En m’adressant à vous ce matin, je voudrais vous assurer du soutien indéfectible du CNT à accompagner vos projets et initiatives allant dans le sens de l’instauration d’une société véritablement inclusive dans notre pays. Par ma voix, le Conseil National de la Transition sera attentif à la réduction des inégalités ou disparités fondées sur le handicap. Nous savons tous que le handicap est une problématique transversale et multisectorielle. Elle concerne tous les secteurs vitaux de la nation.
C’est pourquoi, je profite de cette opportunité pour inviter toutes les autorités à veiller à ce que tous les départements ministériels concernés prennent en compte la dimension handicap dans leur plan opérationnel, chacun selon son domaine de compétences. Il est important qu’à l’occasion de la revue à mi-parcours du PRM et de la loi rectificative des finances 2023, les priorités relatives aux personnes handicapées soient prises en compte pour parvenir à l’objectif de ne laisser personne de côté.

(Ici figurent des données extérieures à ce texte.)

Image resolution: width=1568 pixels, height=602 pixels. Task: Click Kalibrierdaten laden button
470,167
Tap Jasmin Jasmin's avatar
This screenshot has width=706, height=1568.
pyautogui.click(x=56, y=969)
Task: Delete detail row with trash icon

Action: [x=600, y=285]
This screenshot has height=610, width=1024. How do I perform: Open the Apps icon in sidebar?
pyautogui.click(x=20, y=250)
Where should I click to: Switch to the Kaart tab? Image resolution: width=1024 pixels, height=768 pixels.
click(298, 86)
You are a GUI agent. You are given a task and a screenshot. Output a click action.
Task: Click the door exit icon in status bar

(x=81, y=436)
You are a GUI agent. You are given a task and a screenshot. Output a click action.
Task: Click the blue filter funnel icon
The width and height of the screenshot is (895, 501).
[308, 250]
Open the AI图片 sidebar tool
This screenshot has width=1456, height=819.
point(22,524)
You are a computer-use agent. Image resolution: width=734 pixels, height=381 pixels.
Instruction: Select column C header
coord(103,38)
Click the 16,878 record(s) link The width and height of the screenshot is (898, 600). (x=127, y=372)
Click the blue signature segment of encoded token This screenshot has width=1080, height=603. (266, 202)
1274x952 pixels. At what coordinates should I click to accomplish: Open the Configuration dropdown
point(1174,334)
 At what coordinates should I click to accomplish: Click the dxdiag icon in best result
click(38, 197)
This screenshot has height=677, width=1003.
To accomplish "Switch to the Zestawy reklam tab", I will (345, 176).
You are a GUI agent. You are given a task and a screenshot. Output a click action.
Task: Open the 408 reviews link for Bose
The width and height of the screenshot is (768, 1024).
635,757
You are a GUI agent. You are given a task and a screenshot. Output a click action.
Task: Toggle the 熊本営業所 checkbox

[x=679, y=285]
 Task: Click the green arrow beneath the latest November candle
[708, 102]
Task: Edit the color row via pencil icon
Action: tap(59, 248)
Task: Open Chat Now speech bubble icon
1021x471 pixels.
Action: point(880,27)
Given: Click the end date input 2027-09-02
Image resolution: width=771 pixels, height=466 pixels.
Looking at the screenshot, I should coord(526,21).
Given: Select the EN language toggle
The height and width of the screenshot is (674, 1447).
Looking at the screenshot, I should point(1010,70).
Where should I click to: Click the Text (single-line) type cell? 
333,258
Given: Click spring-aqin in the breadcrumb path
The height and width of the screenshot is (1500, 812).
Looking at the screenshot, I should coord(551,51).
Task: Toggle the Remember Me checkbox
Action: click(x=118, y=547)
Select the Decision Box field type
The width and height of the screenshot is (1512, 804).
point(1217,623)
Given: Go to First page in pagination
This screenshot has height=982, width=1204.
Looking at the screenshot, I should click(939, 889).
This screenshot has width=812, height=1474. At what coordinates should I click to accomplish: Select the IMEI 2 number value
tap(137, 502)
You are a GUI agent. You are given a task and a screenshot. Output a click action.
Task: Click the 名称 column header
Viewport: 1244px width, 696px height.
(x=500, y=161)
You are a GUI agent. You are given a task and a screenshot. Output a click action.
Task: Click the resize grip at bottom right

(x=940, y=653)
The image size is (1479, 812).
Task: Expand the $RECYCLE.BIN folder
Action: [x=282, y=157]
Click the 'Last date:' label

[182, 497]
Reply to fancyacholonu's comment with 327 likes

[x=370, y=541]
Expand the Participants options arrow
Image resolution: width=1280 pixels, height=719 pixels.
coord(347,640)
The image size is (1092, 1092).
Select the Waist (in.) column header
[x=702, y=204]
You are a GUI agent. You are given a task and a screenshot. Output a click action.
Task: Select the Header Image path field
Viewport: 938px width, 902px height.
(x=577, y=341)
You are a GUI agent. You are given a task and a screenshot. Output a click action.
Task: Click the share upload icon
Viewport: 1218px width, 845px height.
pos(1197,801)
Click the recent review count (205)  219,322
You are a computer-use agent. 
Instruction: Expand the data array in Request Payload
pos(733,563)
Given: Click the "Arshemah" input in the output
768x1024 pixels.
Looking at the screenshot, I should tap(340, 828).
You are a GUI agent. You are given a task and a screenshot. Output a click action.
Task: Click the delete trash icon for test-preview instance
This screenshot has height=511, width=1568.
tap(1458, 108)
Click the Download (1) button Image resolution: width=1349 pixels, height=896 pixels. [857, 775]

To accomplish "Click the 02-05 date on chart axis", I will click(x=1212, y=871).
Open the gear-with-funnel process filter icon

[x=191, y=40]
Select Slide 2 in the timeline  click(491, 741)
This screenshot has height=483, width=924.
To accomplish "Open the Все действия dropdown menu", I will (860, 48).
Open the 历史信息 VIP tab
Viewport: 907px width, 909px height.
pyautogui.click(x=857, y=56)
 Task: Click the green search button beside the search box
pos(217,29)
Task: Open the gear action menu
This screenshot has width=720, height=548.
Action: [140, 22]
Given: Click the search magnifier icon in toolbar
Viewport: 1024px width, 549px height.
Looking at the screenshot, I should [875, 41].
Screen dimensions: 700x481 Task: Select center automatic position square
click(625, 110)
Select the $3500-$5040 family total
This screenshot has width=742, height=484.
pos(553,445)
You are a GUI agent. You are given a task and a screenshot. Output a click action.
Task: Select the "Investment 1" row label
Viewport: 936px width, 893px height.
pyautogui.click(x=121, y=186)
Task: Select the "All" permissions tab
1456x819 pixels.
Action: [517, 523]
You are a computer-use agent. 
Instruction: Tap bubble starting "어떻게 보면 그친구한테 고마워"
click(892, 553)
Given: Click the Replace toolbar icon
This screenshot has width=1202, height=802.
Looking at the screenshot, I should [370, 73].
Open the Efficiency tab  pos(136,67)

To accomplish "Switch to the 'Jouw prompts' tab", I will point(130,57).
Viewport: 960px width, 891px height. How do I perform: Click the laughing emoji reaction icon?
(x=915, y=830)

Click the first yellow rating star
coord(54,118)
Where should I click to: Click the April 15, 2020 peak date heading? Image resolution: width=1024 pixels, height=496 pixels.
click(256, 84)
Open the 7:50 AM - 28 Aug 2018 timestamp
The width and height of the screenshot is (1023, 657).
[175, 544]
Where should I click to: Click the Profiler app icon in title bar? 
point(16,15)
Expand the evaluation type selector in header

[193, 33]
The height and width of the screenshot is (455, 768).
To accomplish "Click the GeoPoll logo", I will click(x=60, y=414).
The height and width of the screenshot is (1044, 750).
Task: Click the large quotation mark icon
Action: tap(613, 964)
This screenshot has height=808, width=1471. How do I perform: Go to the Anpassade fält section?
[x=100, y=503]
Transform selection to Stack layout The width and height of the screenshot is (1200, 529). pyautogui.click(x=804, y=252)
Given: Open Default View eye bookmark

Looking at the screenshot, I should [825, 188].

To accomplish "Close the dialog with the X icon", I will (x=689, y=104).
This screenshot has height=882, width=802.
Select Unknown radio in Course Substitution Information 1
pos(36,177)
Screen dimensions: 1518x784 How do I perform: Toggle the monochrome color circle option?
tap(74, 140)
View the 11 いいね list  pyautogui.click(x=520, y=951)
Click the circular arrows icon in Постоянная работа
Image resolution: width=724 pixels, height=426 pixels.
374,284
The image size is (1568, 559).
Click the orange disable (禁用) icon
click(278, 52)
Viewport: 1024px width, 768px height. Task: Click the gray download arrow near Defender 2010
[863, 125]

J’appuie la demande du Président de la PANAS de transférer la tutelle des écoles spécialisées au niveau de l’éducation, car l’éducation doit revenir aux départements ministériels qui en ont la charge. Je peux vous donner l’assurance que le CNT fera sien cette proposition et nous allons en discuter de façon sérieuse avec les ministères concernés parce que ça ne sera que justice rendue » a t-il promis.